Characterization and processing of seismic catalogues

Much of PSHA depends on the assumption that future seismicity will occur near observed past seismicity, and at rates that can be approximated by empirical or physical models. Thus, the early steps in PSHA include compiling and processing an earthquake catalogue. Beyond collecting instrumental and historic earthquake records, catalogues must be homogenized (expressed in uniform units), declustered (devoid of aftershocks and foreshocks), and filtered for completeness. The assumptions and uncertainties in the catalogue should be well understood by the modeler.

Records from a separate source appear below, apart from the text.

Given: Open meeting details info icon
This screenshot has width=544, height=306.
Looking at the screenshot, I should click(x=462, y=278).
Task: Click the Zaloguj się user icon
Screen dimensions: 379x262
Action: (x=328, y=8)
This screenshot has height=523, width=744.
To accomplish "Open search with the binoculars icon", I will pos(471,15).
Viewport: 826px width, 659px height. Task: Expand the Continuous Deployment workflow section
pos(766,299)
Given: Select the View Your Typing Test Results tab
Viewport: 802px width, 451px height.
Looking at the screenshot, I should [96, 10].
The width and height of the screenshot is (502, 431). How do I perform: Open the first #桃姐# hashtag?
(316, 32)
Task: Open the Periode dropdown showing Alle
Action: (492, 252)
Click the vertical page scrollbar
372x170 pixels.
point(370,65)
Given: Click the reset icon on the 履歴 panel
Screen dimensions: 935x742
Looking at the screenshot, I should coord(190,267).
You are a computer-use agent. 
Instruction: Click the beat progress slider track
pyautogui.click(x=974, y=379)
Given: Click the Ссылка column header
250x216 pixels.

Most source types used in hazard models built by the GEM Secretariat use magnitude-frequency distributions (MFDs) based on seismicity. Together with ground motion prediction equations (GMPEs), MFDs govern the computed hazard levels for time frames of interest, and so their robust calculation - and thus careful preparation of the input catalogue - is critical.

Here, we describe the ISC-GEM extended catalogue (Weatherill et al., 2016), which contributes the majority of earthquakes used in hazard models built internally by GEM; the workflow for combining other earthquake records with the ISC-GEM catalogue; and the remaining steps to prepare the catalogue for rate and spatial analysis. We emphasize that while most of these steps are routinely applied outside of GEM models, the following explanations only account for our own best practices.

The ISC-GEM catalogue

The ISC-GEM catalogue is a compilation of earthquake bulletins for seismicity occurring in the range 1900-2015. This catalogue sources records from numerous agencies to include the record deemed most accurate for each event, ensuring that no duplicates are included, and magnitudes are homogenized to MW. The most recent catalogue updates were completed by Weatherill et al. (2016) using the GEM Catalogue Toolkit, totaling 562 840 earthquakes with MW 2.0 to 9.6, and producing what is herein called the ISC-GEM extended catalogue. This current version is motivated by initiatives to improve regional and global scale seismicity analyses, hazard and otherwise.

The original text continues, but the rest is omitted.